The computed results for the individual impact indicators I S c with normalized and weighted values N c ,   S S c are disclosed in Table 2, according to the corresponding damage categories and units under analysis. The weighting factors W F c established by the European Commission [34] are also included.
In addition, the weighted values are expressed through the single score indicator S S obtained from Equation (18) (Section 2.2.2), allowing for the evaluation of the weighted contribution of each category to the overall environmental impact of the HAM chain.
Among all categories, climate change, resource use (fossils), and particulate matter represent not only the largest contributions to the total impact but also some of the highest normalized values compared with the remaining categories. These can therefore be identified as the most critical environmental areas. Their relevance is linked to the increase in global average temperature due to greenhouse gas emissions, the adverse effects on human health caused by particulate matter emissions and their precursors (e.g., NOx, SO2), and the depletion of non-renewable energy resources such as coal, oil, and gas.
Figure 10a shows the computed single score indicators for each of the three operations from the HAM chain.
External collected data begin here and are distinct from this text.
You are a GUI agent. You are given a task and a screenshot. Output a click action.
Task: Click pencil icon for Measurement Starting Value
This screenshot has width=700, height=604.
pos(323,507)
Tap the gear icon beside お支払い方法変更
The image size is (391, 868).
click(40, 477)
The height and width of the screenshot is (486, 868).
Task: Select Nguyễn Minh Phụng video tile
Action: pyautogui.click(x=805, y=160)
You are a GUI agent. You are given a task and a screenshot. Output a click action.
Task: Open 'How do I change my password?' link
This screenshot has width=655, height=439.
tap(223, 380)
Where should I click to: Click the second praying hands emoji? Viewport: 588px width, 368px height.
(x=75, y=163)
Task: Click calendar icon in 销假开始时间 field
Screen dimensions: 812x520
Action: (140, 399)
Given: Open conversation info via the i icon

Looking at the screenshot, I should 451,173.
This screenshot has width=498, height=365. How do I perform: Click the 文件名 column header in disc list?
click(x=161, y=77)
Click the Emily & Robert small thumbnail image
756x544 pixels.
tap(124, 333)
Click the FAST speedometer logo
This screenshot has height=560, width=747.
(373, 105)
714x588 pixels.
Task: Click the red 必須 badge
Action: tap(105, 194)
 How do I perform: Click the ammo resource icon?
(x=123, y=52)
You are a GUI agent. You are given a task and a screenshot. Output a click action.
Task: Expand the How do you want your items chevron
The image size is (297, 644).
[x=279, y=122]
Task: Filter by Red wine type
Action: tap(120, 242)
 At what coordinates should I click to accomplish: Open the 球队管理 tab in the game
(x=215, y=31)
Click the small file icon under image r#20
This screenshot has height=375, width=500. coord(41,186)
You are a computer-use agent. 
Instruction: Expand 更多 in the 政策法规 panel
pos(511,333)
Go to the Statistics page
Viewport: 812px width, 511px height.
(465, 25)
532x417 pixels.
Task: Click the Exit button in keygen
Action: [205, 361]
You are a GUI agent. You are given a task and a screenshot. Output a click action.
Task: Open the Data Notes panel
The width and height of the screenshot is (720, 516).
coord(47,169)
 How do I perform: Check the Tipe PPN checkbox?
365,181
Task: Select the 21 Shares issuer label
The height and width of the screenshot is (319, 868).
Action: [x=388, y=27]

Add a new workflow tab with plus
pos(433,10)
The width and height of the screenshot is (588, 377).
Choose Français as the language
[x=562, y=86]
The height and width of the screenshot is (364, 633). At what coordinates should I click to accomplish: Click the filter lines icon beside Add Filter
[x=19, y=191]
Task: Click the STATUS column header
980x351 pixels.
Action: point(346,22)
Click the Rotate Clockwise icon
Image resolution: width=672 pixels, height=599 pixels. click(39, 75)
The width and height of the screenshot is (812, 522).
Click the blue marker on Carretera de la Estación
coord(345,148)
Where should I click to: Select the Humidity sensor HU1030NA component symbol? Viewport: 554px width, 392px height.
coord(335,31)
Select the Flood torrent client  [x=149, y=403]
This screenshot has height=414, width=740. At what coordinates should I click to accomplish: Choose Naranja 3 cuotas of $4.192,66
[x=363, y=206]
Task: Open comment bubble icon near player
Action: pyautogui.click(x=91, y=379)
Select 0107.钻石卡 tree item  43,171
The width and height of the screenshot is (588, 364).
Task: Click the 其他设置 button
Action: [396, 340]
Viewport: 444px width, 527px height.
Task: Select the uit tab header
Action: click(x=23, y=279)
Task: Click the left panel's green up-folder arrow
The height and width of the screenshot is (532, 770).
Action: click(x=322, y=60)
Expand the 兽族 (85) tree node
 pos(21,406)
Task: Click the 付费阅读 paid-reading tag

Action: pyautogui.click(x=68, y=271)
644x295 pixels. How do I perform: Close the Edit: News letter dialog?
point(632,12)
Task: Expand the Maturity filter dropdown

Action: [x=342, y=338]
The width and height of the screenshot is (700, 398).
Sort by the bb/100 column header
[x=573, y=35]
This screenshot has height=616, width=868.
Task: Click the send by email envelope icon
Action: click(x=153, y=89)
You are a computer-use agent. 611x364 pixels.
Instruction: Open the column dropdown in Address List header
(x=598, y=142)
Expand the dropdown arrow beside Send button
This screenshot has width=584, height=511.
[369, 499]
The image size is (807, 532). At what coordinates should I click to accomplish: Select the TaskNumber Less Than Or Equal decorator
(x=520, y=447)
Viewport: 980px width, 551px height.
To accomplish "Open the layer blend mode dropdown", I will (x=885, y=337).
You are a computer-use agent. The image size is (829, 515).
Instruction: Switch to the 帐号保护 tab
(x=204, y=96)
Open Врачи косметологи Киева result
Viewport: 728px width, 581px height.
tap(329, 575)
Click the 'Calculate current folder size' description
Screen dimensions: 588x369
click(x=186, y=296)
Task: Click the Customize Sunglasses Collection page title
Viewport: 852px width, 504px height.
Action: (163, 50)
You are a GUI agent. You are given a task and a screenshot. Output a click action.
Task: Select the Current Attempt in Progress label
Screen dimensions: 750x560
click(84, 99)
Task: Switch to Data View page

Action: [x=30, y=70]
As seen, DED-Arc dominates the environmental impact results, corresponding to 96.88% of the total single score of 225.33 μPts for the total HAM chain. Due to this dominance, the environmental impact sources for DED-Arc operation were analyzed separately from the remaining operations, as illustrated in Figure 10b.
In fact, nearly all impact categories show a substantial contribution from the extraction and pre-processing of the raw aluminum sheet, which represents the dominant impact source among the four processes considered in DED-Arc. This results from the high energy demand associated with producing primary aluminum from alumina, which affects climate change and resource use, which were the two key impact indicators identified in Table 2. For the particulate matter category, the third key impact indicator, emissions from alumina treatment and handling also play a major role, together with the inhalable particle emissions associated with electricity generation for the DED-Arc process.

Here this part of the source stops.